The Price of Tailoring the Index to Your Data: Poisoning Attacks on Learned Index Structures

TL;DR

This paper investigates poisoning attacks on learned index structures, revealing vulnerabilities where malicious data injections significantly increase model errors, especially in recursive models like RMI.

Contribution

It introduces the first poisoning attack methods on learned index structures, including linear regression and recursive models, demonstrating their security vulnerabilities.

Findings

Attacks can increase RMI error up to 300 times.

Second-stage model errors can increase up to 3000 times.

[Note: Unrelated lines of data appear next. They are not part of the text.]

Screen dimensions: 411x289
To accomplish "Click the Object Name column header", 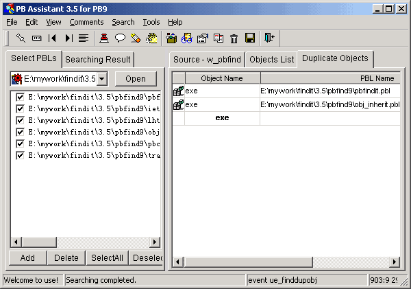I will pyautogui.click(x=222, y=78).
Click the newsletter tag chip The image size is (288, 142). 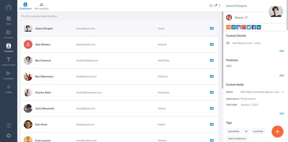point(234,131)
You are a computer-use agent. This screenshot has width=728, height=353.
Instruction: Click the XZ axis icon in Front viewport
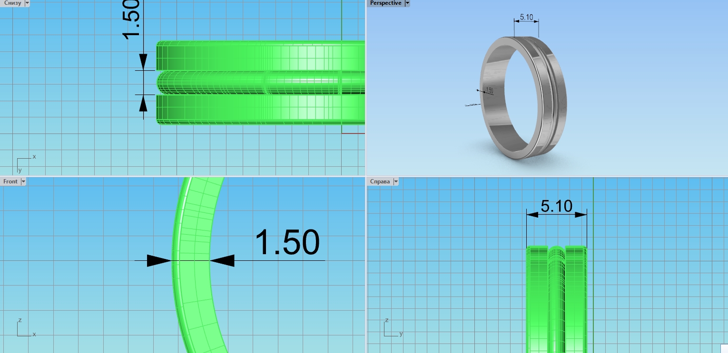coord(24,329)
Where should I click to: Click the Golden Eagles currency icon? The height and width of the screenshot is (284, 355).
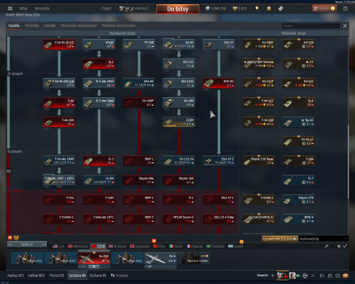235,9
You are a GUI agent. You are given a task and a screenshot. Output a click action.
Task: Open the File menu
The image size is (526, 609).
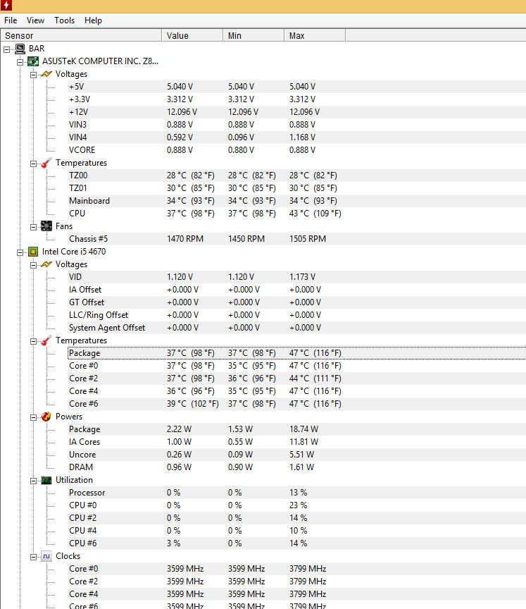(11, 20)
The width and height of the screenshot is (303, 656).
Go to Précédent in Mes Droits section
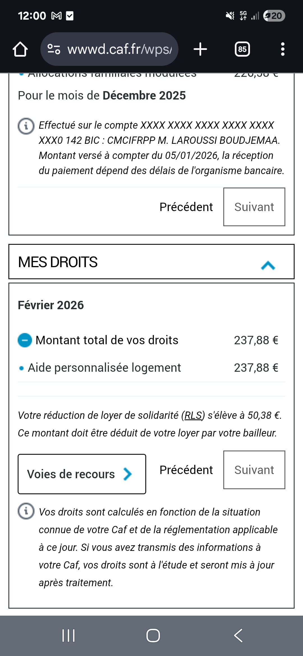(x=186, y=470)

Poisoning impacts are significant on real-world and synthetic datasets.

Abstract

The concept of learned index structures relies on the idea that the input-output functionality of a database index can be viewed as a prediction task and, thus, be implemented using a machine learning model instead of traditional algorithmic techniques. This novel angle for a decades-old problem has inspired numerous exciting results in the intersection of machine learning and data structures. However, the main advantage of learned index structures, i.e., the ability to adjust to the data at hand via the underlying ML-model, can become a disadvantage from a security perspective as it could be exploited. In this work, we present the first study of poisoning attacks on learned index structures. The required poisoning approach is different from all previous works since the model under attack is trained on a cumulative distribution function (CDF) and, thus, every injection on the training set has a cascading impact on multiple data values. We formulate the first poisoning attacks on linear regression models trained on the CDF, which is a basic building block of the proposed learned index structures. We generalize our poisoning techniques to attack a more advanced two-stage design of learned index structures called recursive model index (RMI), which has been shown to outperform traditional B-Trees. We evaluate our attacks on real-world and synthetic datasets under a wide variety of parameterizations of the model and show that the error of the RMI increases up to $300\times$ and the error of its second-stage models increases up to $3000\times$.